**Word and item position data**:
____________

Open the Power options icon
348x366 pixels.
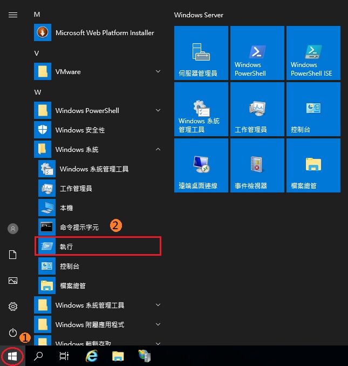pos(13,332)
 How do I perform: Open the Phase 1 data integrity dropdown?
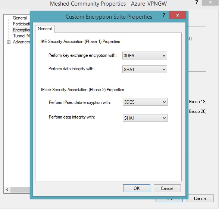pyautogui.click(x=144, y=69)
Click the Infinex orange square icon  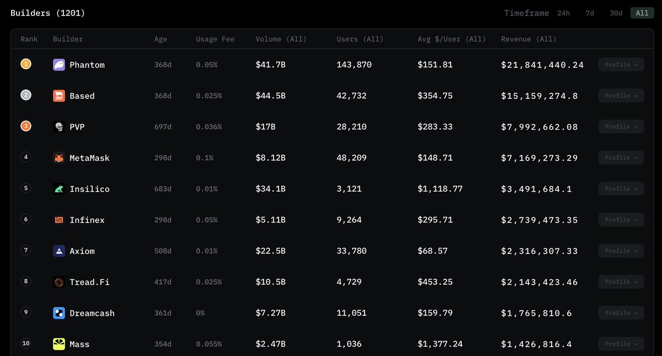(x=59, y=220)
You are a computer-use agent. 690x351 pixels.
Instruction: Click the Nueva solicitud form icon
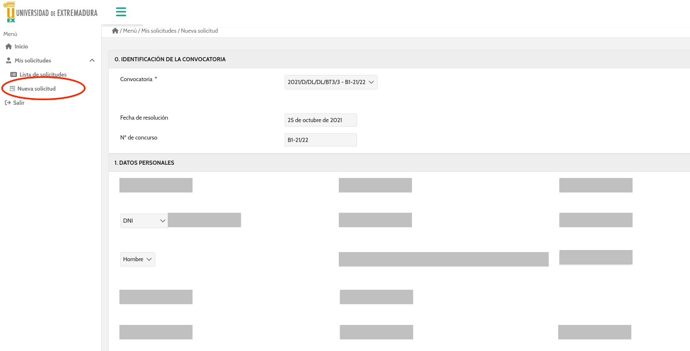click(12, 89)
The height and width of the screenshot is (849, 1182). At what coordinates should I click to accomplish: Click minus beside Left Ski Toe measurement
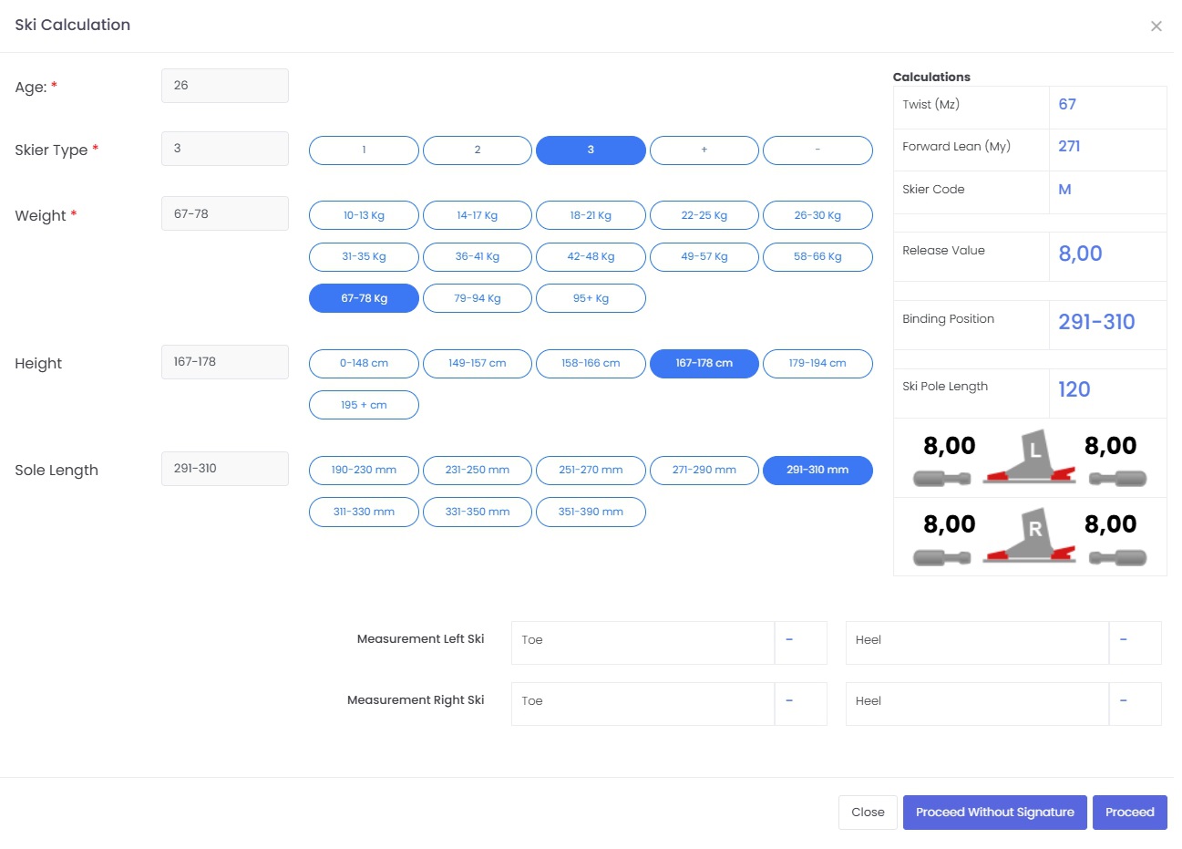[x=789, y=641]

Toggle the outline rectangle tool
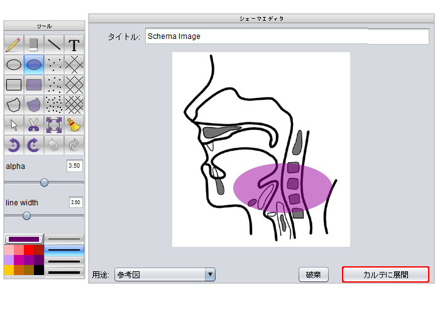(14, 85)
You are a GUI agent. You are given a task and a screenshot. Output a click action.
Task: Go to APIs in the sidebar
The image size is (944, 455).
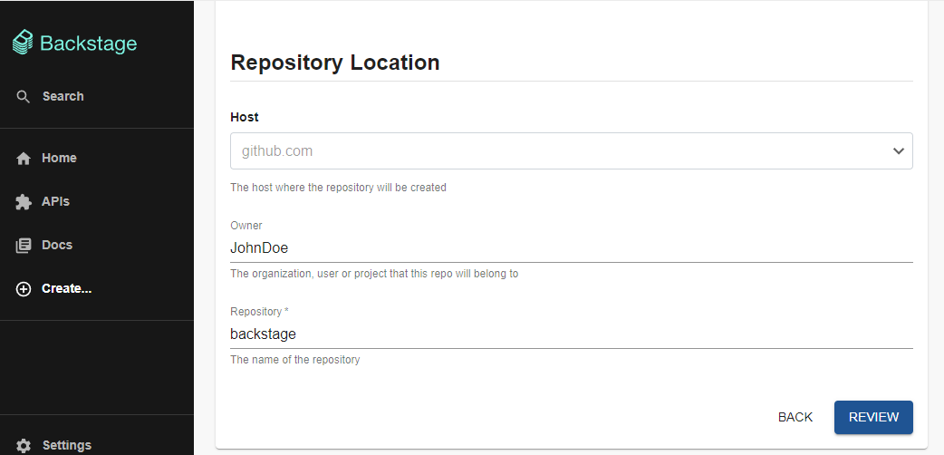[x=55, y=202]
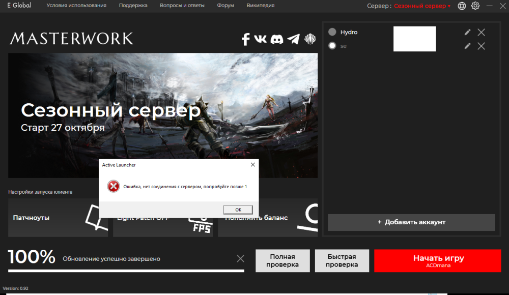The height and width of the screenshot is (295, 509).
Task: Open the Telegram channel icon
Action: point(294,39)
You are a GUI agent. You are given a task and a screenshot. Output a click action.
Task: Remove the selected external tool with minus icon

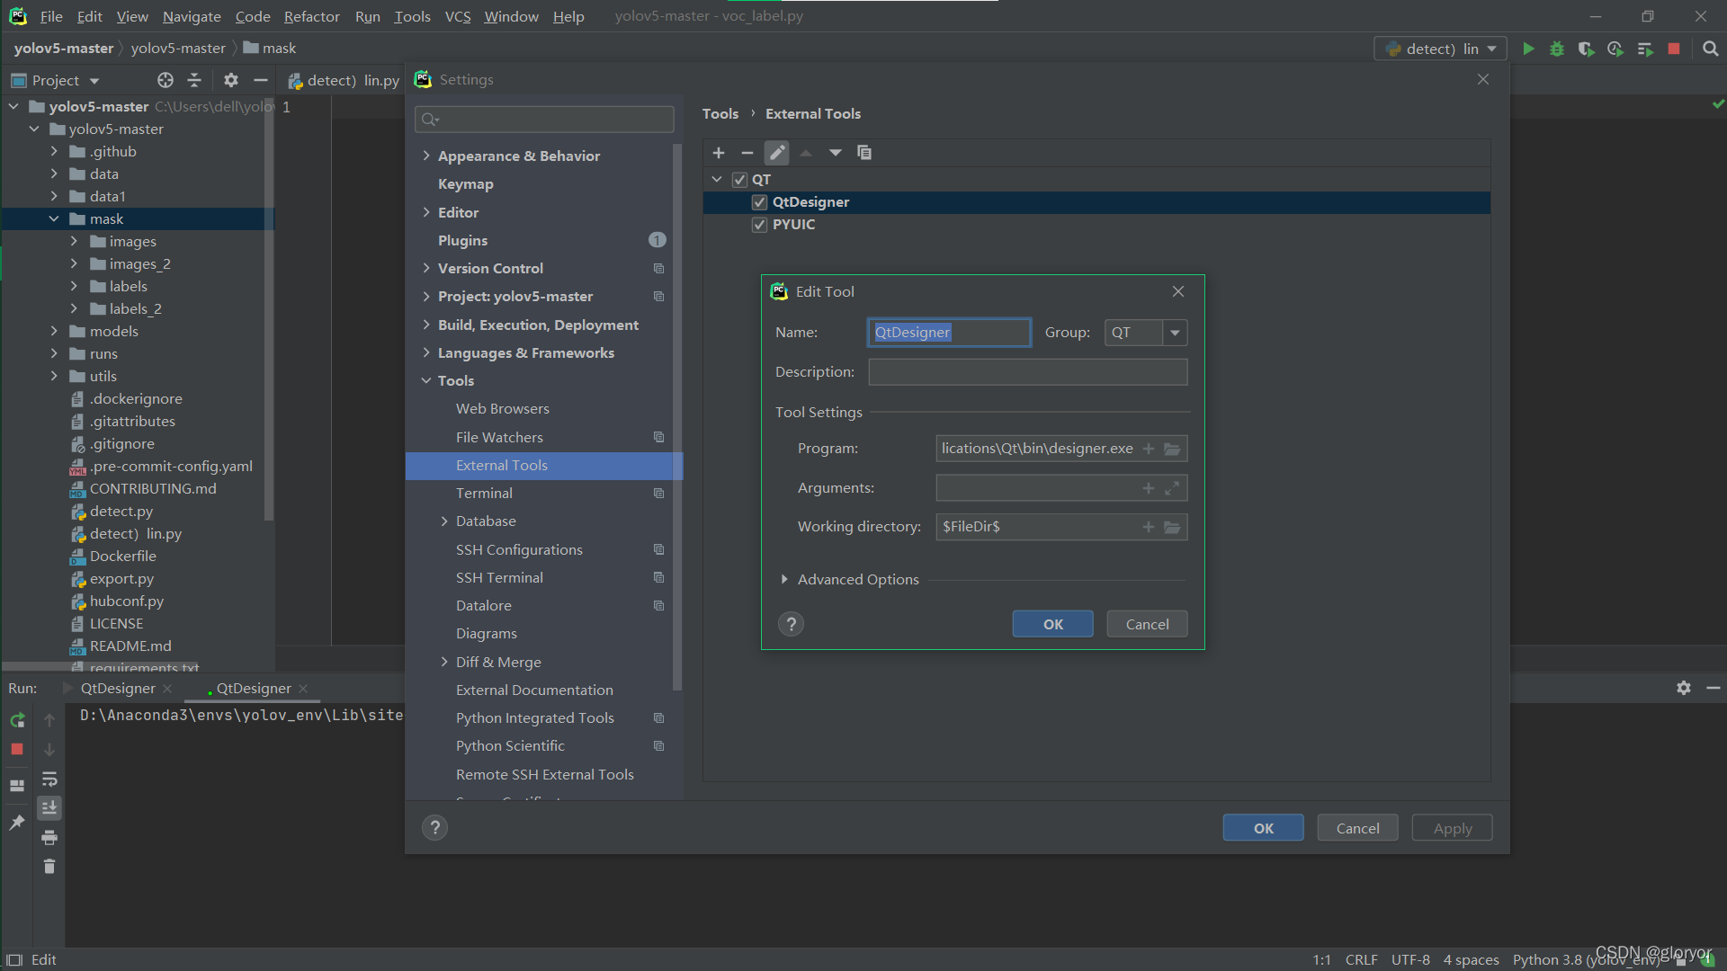[x=747, y=153]
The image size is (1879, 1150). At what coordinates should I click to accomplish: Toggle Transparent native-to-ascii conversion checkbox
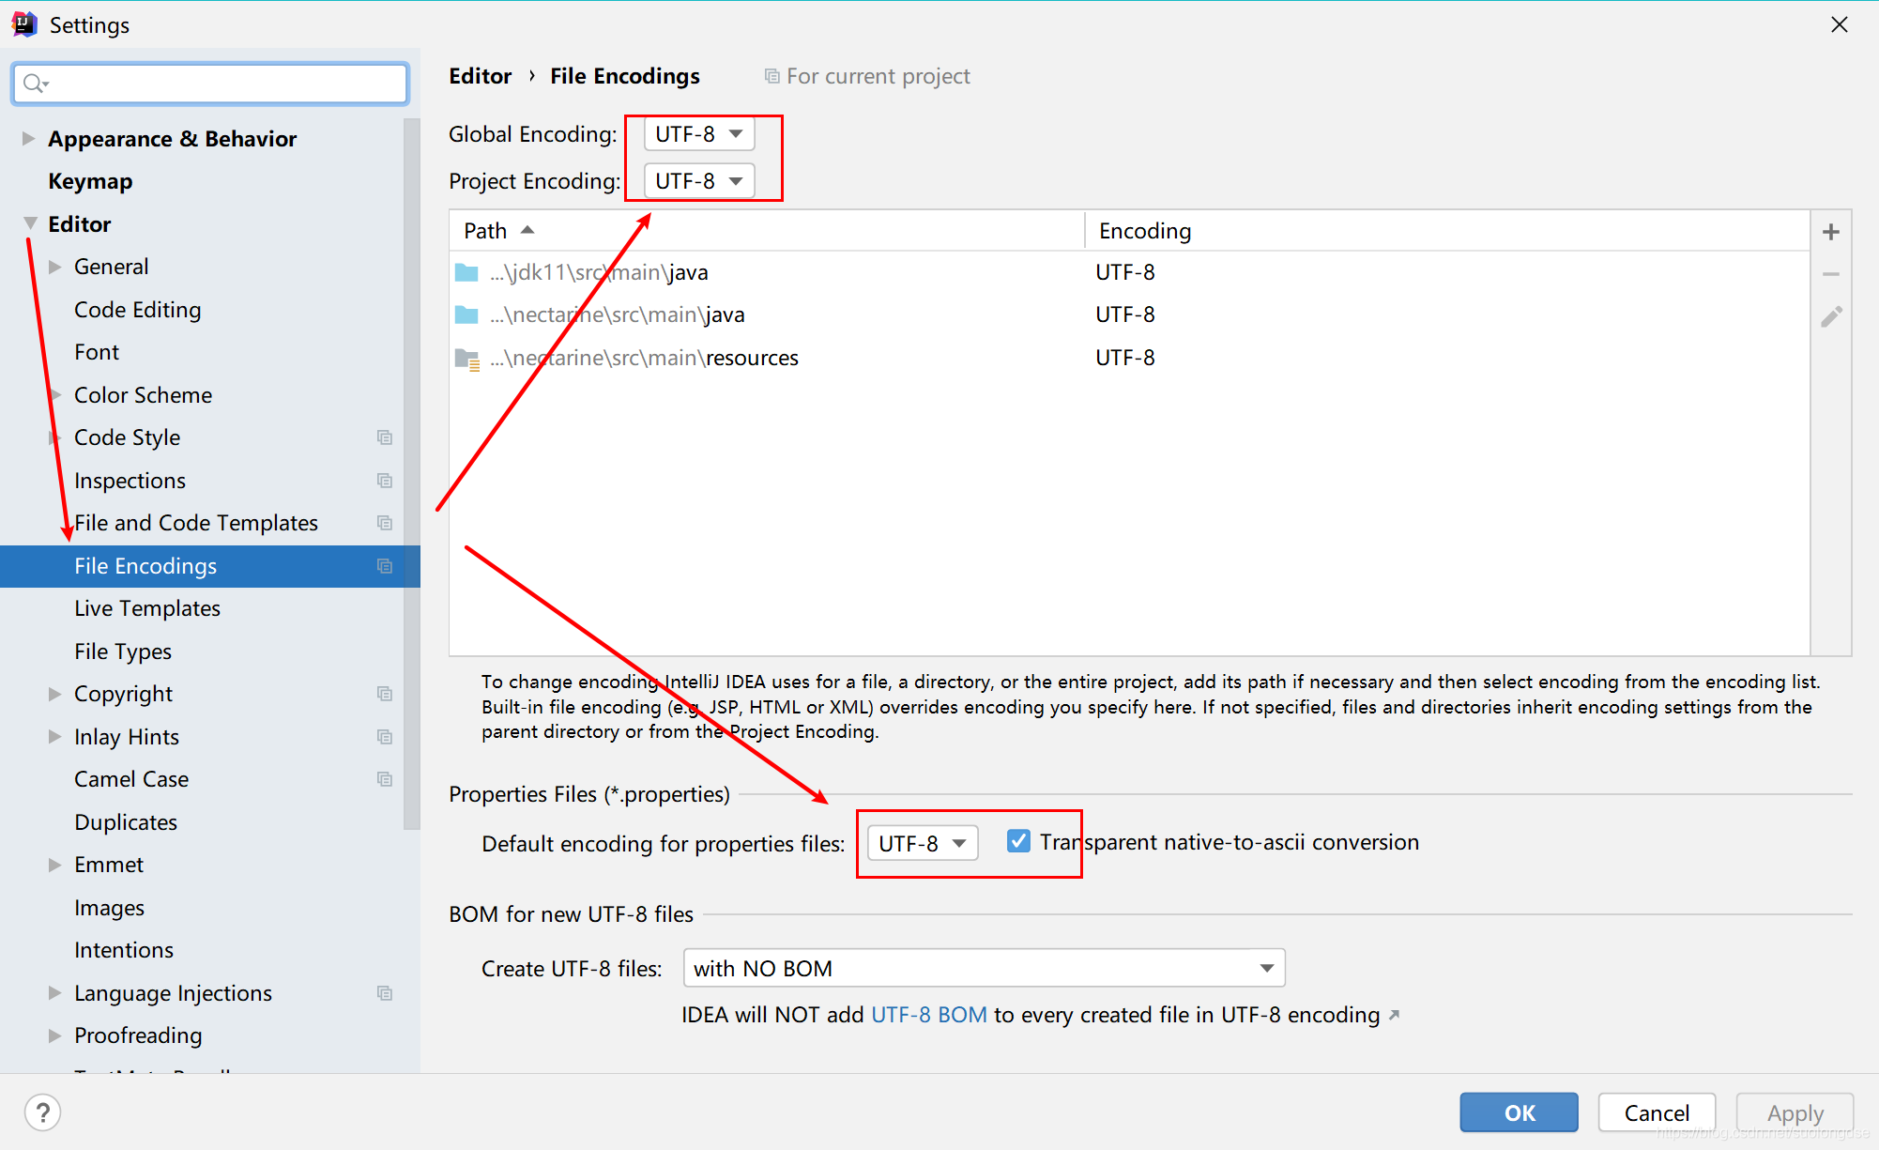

____________

**Requirements**: Please copy the data from the line with "The height and width of the screenshot is (849, 1182)." to the line with "Action: point(294,39)" word for word, leaving out the pictures.

**Task solution**:
The height and width of the screenshot is (849, 1182). At what coordinates should I click to accomplish: Click minus beside Left Ski Toe measurement
[x=789, y=641]

Toggle the outline rectangle tool
(14, 85)
You are a GUI agent. You are given a task and a screenshot. Output a click action.
Task: Go to APIs in the sidebar
The image size is (944, 455).
[x=55, y=202]
The height and width of the screenshot is (295, 509).
Task: Open the Telegram channel icon
Action: point(294,39)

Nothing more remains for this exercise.